# VBA: Export Excel data to word document based on word template



## Captain Smith

I have spent 5 hours on this today and am still at square one. Been all over the internet, but not finding what I need.

From Excel, I want to take a range of data and export it as a new word document, but the new word document needs to be based on an already existing word template.

How do I do this?

Thank you.


----------



## Captain Smith

I used the following code from Daniel in the link below and it works great.

Just need to know how to change this code to create the new word document based on an already 
existing .doc or .dot.

http://www.mrexcel.com/forum/showthread.php?t=13891

Thank you.


----------



## Cindy Ellis

I think I can help you with this, but I'm not sure I understand exactly what you're working with.  Does the existing Word template (or .doc) have existing content, and you want to add content from Excel to the existing document?  Or do you just want the formatting and styles that come along with a template?
Hoping to help,
Cindy


----------



## Captain Smith

Existing template just has the header and footer. I want to throw the Excel data on a blank copy of the template, but on a copy of the template so I don't overlay the original.

Thank you.


----------



## Captain Smith

Existing template just has the header and footer, wtih graphics for each. I want to throw the Excel data on a blank copy of the template, but not on the template itself so that I don't overlay the original. I want my excel data to save as a word document that has the same background header and footer as the template. Daniel's code below does what I want except that it creates a brand new word document without the header and footer graphics that are sitting in my other word template. If I could just change to the code below the third line instead of it being Set WdObj = CreateObject("Word.Application") make it something like Set WdObj = CreateObject("Word.Application").copyfrom("C:\mytemplate") I would be set. I just don't know the syntax to do this. 

Thank you so much.

Dim WdObj As Object, fname As String
fname = "Word"
Set WdObj = CreateObject("Word.Application")
WdObj.Visible = False
Range("A1:I30").Select
Selection.Copy 'Your Copy Range
WdObj.Documents.Add
WdObj.Selection.PasteSpecial Link:=False, _
    DataType:=wdPasteText, Placement:= _
    wdInLine, DisplayAsIcon:=False
Application.CutCopyMode = False
If fname <> "" Then 'make sure fname is not blank
With WdObj
   .ChangeFileOpenDirectory "c:\temp" 'save Dir
    .ActiveDocument.SaveAs Filename:=fname & ".doc"
End With
Else:
MsgBox ("File not saved, naming range was botched, guess again.")
End If
With WdObj
    .ActiveDocument.Close
    .Quit
End With
Set WdObj = Nothing


----------



## Cindy Ellis

If you change 


		Code:
__


WdObj.Documents.Add

to 


		Code:
__


WdObj.Documents.Open Filename:="C:\mytemplate.doc"

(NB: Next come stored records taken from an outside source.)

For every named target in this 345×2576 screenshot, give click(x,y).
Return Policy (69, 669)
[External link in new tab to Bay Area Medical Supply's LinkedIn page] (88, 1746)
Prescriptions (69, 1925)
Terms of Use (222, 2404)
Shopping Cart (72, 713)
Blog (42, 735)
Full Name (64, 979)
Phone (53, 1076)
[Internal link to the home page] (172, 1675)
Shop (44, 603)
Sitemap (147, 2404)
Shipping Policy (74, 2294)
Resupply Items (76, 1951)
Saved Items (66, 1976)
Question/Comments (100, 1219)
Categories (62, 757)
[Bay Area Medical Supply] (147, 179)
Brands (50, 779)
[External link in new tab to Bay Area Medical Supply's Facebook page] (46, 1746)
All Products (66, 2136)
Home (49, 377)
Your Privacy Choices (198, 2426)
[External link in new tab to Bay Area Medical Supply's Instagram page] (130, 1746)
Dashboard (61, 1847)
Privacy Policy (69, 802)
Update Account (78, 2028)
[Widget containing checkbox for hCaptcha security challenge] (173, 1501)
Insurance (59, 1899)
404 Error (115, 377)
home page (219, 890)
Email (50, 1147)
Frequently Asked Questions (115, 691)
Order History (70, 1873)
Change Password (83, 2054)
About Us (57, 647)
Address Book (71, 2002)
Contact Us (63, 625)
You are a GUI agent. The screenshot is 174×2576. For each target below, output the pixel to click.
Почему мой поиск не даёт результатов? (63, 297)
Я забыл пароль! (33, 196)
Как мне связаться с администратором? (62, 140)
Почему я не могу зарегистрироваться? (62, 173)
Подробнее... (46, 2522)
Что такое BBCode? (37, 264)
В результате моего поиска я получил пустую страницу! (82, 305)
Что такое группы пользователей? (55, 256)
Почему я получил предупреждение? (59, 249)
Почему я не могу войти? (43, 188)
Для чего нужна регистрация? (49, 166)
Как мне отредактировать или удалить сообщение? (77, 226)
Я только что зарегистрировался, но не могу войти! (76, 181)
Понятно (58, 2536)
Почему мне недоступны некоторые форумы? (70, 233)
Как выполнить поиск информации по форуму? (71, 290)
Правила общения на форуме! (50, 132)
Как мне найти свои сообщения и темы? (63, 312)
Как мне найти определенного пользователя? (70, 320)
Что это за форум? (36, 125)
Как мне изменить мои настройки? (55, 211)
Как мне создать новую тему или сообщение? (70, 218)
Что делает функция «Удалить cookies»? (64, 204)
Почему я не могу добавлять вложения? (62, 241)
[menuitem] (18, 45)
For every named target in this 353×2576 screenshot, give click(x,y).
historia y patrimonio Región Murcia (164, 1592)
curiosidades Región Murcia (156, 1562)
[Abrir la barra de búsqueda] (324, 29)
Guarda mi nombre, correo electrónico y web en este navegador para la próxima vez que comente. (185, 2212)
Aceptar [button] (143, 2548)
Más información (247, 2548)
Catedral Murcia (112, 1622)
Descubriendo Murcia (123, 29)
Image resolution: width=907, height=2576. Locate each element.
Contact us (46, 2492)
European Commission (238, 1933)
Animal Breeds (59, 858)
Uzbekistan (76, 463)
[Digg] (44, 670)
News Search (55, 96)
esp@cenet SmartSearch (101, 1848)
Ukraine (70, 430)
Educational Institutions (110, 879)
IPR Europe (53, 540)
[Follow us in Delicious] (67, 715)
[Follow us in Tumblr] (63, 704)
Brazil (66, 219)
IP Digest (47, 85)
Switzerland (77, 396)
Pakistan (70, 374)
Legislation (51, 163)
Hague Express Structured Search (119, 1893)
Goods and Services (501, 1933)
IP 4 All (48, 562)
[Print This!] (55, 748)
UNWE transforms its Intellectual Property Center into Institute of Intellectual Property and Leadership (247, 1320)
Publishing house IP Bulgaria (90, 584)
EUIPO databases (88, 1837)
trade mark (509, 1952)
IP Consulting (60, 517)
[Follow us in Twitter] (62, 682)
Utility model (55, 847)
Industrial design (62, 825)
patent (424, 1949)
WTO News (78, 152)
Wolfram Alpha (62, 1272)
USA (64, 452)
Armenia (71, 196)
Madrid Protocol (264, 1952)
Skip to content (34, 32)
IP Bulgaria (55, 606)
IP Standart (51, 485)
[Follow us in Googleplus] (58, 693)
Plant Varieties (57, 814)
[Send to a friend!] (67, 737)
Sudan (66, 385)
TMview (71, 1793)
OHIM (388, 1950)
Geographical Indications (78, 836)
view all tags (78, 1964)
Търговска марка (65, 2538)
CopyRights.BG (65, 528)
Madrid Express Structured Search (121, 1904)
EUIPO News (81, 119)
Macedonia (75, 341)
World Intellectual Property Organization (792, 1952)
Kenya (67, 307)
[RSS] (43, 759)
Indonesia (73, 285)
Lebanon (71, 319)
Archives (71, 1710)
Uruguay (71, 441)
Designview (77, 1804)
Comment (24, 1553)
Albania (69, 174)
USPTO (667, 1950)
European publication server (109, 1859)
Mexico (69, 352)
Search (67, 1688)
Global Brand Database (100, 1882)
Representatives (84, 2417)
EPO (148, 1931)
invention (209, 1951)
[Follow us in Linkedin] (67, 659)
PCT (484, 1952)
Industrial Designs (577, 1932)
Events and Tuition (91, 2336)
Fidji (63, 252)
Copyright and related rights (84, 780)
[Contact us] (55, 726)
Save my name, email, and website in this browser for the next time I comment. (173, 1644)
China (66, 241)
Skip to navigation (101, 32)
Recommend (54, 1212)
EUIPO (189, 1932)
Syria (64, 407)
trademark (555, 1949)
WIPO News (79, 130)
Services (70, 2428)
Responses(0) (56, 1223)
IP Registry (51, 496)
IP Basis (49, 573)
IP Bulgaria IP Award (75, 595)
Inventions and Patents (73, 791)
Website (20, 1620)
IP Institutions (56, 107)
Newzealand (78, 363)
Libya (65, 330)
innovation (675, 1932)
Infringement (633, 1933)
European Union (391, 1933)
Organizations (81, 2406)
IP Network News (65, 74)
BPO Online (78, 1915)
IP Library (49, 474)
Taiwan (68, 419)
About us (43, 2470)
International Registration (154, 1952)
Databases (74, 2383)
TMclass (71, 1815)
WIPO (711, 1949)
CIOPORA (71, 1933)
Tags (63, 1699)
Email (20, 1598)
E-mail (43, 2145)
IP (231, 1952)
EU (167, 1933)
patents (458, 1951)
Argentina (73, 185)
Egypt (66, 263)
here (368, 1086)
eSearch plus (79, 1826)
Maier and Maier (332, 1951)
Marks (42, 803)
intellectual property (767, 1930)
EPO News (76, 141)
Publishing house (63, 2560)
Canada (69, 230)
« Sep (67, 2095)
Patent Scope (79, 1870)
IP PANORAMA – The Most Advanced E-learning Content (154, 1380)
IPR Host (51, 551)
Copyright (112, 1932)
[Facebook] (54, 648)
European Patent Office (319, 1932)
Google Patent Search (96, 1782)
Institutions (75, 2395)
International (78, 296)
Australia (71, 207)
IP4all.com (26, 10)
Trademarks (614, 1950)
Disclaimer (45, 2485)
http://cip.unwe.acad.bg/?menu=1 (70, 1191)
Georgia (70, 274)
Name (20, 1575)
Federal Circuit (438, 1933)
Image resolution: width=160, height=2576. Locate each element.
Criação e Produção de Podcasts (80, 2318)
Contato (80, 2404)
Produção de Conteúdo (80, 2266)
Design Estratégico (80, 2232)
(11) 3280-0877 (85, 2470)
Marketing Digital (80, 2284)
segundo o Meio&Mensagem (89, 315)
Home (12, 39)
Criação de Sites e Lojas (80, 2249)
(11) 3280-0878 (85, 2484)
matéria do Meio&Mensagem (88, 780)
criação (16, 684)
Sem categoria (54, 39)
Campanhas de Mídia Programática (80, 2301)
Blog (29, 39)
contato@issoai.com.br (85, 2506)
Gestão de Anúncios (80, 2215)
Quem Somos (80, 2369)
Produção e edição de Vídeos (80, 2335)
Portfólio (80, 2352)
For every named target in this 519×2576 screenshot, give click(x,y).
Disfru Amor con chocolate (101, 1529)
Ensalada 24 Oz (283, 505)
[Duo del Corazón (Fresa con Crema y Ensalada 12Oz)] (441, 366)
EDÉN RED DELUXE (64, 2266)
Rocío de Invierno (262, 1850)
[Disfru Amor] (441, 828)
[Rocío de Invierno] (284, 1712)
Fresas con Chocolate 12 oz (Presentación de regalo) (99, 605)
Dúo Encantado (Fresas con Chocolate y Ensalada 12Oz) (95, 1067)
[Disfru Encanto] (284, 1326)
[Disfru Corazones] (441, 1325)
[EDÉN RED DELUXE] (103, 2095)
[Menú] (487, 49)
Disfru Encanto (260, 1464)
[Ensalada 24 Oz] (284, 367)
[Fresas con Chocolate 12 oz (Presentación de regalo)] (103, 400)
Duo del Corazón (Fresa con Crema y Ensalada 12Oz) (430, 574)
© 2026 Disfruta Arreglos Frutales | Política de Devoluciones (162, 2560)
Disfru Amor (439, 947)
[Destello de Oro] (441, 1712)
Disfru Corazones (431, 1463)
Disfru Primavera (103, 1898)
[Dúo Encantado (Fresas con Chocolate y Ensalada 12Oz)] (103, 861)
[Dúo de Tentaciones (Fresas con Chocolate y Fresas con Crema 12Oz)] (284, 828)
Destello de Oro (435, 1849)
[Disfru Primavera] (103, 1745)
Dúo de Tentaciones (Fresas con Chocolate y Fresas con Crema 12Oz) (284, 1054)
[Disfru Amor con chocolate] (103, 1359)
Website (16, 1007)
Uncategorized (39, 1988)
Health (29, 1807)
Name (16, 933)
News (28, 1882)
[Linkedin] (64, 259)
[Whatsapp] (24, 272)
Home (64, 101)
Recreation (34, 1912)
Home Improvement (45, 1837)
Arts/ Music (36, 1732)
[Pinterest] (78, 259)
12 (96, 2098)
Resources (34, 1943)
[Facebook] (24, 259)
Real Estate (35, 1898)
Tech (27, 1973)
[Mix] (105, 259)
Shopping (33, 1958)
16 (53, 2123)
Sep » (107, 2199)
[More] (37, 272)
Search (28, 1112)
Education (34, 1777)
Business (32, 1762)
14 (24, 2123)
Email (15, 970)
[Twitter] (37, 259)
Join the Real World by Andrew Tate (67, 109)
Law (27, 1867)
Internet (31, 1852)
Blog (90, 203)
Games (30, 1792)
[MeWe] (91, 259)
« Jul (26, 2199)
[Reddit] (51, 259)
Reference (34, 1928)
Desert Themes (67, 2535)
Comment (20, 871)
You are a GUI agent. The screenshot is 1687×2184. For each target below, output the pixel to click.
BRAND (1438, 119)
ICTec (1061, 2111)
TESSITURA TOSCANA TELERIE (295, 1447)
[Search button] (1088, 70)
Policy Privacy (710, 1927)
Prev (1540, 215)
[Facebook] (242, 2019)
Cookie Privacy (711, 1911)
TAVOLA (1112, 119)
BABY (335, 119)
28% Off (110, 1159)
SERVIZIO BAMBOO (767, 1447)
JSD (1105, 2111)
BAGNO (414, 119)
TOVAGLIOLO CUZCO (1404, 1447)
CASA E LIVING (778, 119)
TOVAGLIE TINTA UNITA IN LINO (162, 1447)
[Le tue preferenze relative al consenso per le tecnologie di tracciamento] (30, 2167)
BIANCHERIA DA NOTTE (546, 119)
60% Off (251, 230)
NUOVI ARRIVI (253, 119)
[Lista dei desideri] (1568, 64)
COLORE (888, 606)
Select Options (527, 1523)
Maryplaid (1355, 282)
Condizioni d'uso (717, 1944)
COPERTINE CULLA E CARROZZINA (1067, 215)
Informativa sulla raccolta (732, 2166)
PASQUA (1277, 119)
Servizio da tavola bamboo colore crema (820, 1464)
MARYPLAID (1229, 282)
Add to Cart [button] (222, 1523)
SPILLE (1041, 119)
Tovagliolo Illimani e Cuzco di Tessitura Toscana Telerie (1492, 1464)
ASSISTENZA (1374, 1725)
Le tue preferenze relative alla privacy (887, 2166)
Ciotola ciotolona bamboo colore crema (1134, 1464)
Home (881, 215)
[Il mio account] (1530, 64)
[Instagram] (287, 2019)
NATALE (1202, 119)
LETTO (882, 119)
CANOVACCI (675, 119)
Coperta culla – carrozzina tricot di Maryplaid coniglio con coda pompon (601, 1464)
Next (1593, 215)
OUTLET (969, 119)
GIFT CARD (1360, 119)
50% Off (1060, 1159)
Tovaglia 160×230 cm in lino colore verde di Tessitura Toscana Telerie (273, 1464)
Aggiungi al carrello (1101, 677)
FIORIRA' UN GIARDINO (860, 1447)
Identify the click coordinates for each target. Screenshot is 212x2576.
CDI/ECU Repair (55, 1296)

the macro should do what you need.  Saving to "fname" prevents the original from being written over.
Let me know if this works for you,

Cindy


----------



## Captain Smith

YES! That is what I needed. 

Thank you so much!!!!


----------



## Cindy Ellis

You're welcome!  Glad it was something straightforward


----------



## dannyb_ro

Hello, 
I really enjoyed the code mentioned above and for this one i thank you!
But i have another interesting question: Is it possible to collect data from an excel file and place that data scattered through out a word file? The word file contains both characters and numbers. The information extracted from excel is formed of numbers. It's kind of a template which you can automatically change and create from the data stored into the excel file.
Thanks in advance


----------



## Cindy Ellis

Hello, and welcome to Mr. Excel!
You can use Word's "Mail Merge" to populate certain spots in the Word document with the data from Excel.  The data in Excel should be organized with a header in the first row, and the data in rows below the header, with no blank rows.  The rest of the specific steps depend on your version of Word.  Assuming Office 2007 (the latest that I have access to at the moment), work in a copy of your document (just in case something goes wrong), then choose the Mailings tab, then choose Start Mail Merge, and select "Letters" (other options may work, too, but choose Letters for the time being).  This will convert your current document to a mail merge "main" document.  You aren't really using this for mailing, so the next step doesn't really have anything to do with recipients...but that's the button you need to choose to do what you want to do.  So...select "Choose Recipients", then "Use existing list" Navigate to the folder with your Excel file, and select it.  It may ask what sheet or table to use.  Select the one with your data .
Then, use the "Insert Merge Field" button to insert the "field" for each data item into the correct spot in the document.  You can use "Preview Results" to see the outcome.  Save this document, then use "Finish and Merge" to create a new document or documents with the data, or print directly to a printer.  Each time you open the main document with the merge fields in it, Word will access the Excel workbook and fill in the info when you either preview or Finish and Merge.
Hope that helps,


----------



## Captain Smith

I have spent 5 hours on this today and am still at square one. Been all over the internet, but not finding what I need.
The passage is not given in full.